Diamond achieves something remarkable that distinguishes his approach from other liberal Jewish theologies prominent in the 20th century. A main feature of previous projects was an insistence that Judaism was a religion of life, an insistence with especial poignancy following the mass death of the Shoah. While Diamond assents with that principle, he does not frame Judaism as a countervailing reaction to death, against which life is posed as its antipode. Rather, awareness and even intimacy with death and suffering, which the antiseptic nature of liberalism cannot integrate, are central to Diamond’s theological program. The Shoah pulses under the skin of this book—and its author acknowledges a fundamental debt to Emil Fackenheim, its elegiac philosopher-poet. For Diamond, God is not the radically sanctioned transcendent deity; God is not kept safe from suffering, but is “exiled and suffers along with his people” (82). In a rigorous reading of the sermons of the Kalonymous Kalman Shapira, the rabbi of the Warsaw Ghetto, Diamond argues that the very humanness of temporal, mortal creatures is necessary to jar God from immediate eternity, to sacrifice transcendence, and to be moved to bear witness to the suffering of/in history. More than a theodical solution, Jewish theology is a radical protest, lodged even against its source, one that insists on the reality of “pain, despair, [and] anxiety” (58) and on our compulsion to respond to it.

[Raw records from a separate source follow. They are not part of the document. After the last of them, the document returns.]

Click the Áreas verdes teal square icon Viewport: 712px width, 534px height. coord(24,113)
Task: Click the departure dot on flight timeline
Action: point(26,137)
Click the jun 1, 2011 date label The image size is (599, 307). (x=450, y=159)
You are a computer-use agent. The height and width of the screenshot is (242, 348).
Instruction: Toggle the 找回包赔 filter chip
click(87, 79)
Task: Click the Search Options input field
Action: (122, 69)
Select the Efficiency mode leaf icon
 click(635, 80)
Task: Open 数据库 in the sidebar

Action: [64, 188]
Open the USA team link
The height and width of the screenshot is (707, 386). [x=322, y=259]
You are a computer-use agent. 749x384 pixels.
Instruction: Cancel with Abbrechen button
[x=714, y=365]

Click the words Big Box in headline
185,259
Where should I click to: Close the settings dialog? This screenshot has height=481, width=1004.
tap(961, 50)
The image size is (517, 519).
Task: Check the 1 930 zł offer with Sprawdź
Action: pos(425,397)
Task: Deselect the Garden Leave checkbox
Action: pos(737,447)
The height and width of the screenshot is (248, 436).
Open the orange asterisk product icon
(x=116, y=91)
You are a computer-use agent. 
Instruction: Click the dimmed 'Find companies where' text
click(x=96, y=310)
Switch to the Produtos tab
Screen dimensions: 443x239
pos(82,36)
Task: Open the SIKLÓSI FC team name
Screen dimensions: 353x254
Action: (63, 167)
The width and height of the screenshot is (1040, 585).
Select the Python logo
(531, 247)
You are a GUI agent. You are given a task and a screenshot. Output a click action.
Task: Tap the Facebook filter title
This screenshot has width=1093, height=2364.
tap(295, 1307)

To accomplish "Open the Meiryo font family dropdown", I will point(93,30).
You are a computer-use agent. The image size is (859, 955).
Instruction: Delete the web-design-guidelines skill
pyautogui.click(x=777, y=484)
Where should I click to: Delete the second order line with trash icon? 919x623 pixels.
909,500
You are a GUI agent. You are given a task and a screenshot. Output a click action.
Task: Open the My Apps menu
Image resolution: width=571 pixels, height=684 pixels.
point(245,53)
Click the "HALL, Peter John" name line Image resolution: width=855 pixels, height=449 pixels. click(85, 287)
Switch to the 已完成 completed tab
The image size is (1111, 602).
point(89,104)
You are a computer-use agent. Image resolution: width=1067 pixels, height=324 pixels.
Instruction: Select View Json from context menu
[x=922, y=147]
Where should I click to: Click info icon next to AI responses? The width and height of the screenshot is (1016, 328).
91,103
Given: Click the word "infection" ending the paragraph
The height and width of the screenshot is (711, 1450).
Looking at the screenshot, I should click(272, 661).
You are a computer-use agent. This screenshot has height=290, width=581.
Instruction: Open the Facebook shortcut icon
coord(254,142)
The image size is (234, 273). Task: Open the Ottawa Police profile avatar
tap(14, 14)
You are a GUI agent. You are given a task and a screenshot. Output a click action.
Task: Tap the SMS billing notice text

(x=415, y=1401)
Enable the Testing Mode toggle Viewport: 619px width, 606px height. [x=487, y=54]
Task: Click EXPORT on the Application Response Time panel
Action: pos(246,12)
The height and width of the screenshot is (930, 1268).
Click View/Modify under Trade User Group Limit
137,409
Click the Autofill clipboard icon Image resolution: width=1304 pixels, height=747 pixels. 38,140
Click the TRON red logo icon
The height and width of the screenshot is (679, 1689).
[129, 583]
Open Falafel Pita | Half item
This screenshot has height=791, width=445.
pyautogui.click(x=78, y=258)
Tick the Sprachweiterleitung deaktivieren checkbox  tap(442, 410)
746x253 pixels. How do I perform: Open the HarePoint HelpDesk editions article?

In his theologizing, Diamond evinces a commitment to its universal reach. The problem of the particular versus the universal is classic in the field of Jewish thought, and the author holds a consistent line in his language: that the radical ethical demands of this theology of freedom extends to all. Thus, it strikes this reviewer as odd that the author simultaneously insists on the Jewish nation as a necessary component in his theological project. That is, it is not an incoherent principle; rather, one is struck by Diamond’s lack of addressing its conceptual dissonance. On one hand, Diamond insists that Jewish theology is unreservedly devoted to universal human flourishing, while on the other he makes a stirring demand to address specifically Jewish suffering, and that the nation is the natural means to achieve the theological project he describes. While this is not an impossible dyad to resolve, the author must respond to the trans-philosophical problem of what occurs to this universalist theological project when a Jewish nation must inflict suffering on others to ensure the wellbeing of its own people. One gets the sense while reading Jewish Theology Unbound that this project is not merely an academic exercise for Diamond, and this “in-midst-ness” may explain why such conceptual problems are not systematically addressed. Yet ,this immediacy is also what lends the book its thrilling and compelling nature, in which Diamond is clearly caught in the passion of his engagement with God and Torah, compelled by what he has realized, and compelling us to take notice and respond.
Joshua Simon Schwartz is a doctoral candidate in Hebrew and Judaic Studies at New York University.